Oireachtas Joint and Select Committees

Wednesday, 9 April 2014

Joint Oireachtas Committee on Transport and Communications

Developments in Renewable Energy Technologies and Practices: SEAI

9:45 am

Mr. Declan Meally:

The better energy communities initiative has grown out of our efforts to look at how communities operate and work around energy. One of the things we have learned in recent years is the importance of having a champion for such initiatives, a concept the Chairman will be very familiar with in the context of his GAA experience. The better energy communities initiative involved finding champions in local communities and community groups and seeing how we could skill them up. Last year, we found champions in many guides, including, for example, a residents' association, a co-operative society and a local authority.

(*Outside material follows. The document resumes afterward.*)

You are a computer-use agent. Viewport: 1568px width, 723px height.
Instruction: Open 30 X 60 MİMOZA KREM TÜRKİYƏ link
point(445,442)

A particularly innovative example of such engagement was the decision by the Musgrave Group to champion a project. The company upgraded a number of its stores and a percentage of the grant that was due to the company was donated to local GAA clubs to allow them to upgrade. The 45% contribution from the Musgrave Group was matched with a 45% grant from SEAI, with the clubs having to put up only 10%. The Musgrave Group was able to organise the project management of that across several counties with an energy supplier. Members will see from the county-by-county list that 23 shops and 22 GAA clubs benefited from this work. It was championed by the Musgrave Group and involved only one application to SEAI. A project management team co-ordinated and funded the initiative through the Musgrave Group, providing the necessary technical and project management expertise.

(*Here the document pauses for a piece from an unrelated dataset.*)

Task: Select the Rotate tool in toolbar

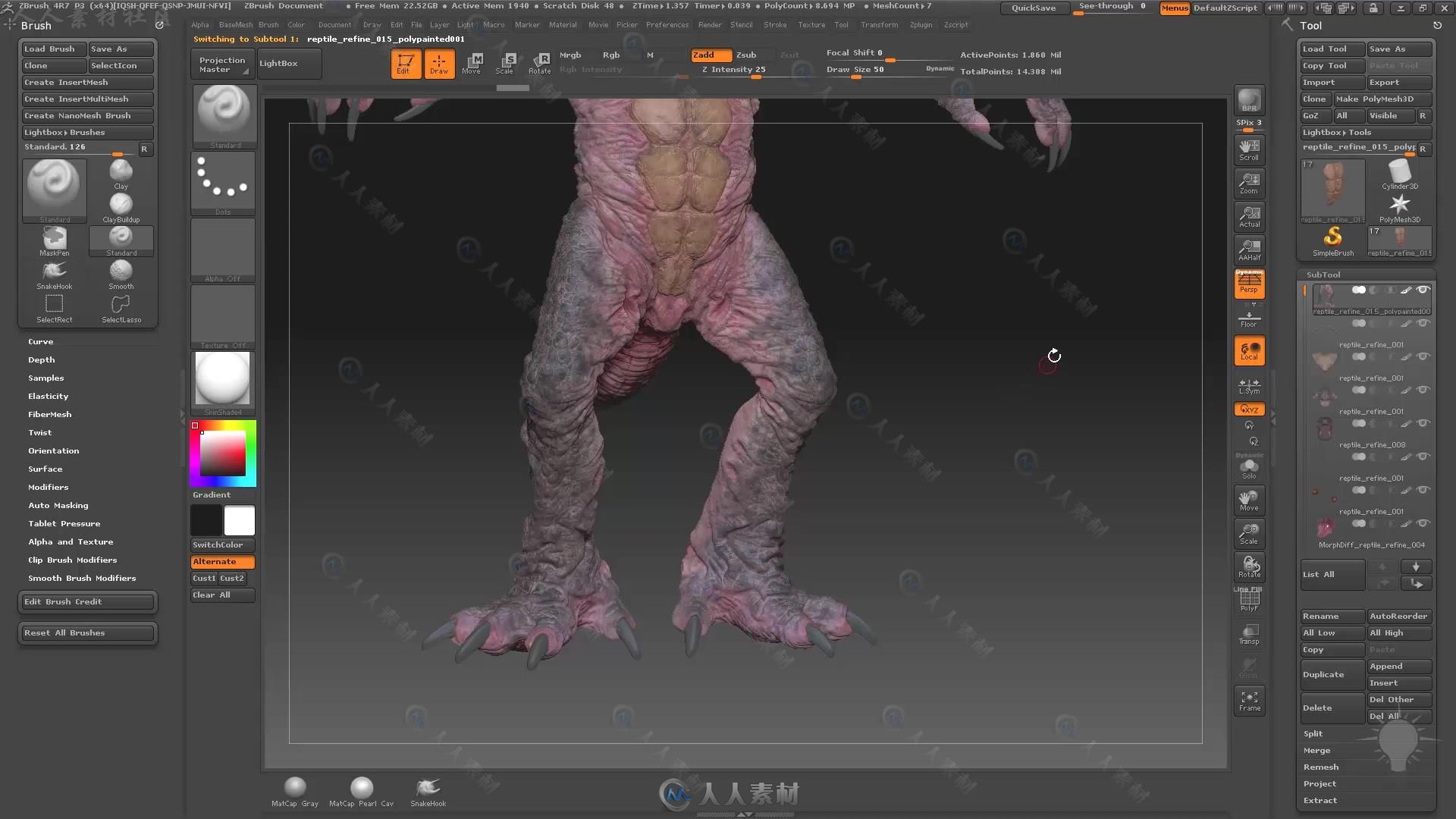Action: [x=541, y=63]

We have been in discussions with GAA headquarters at Croke Park to see how that model could be expanded. Some 2,000 clubs around the country could potentially benefit and we are looking at scaling up the project. Moreover, the GAA itself could even take on the role of champion itself. The initiative has been particularly successful and encompasses a broad definition in terms of what can define a community. It can be a group of similarly-minded businesses, organisations or residents, or even, as happened in Tipperary, a group of households. It is about putting together a team to champion the application to SEAI. It is proving a very successful model.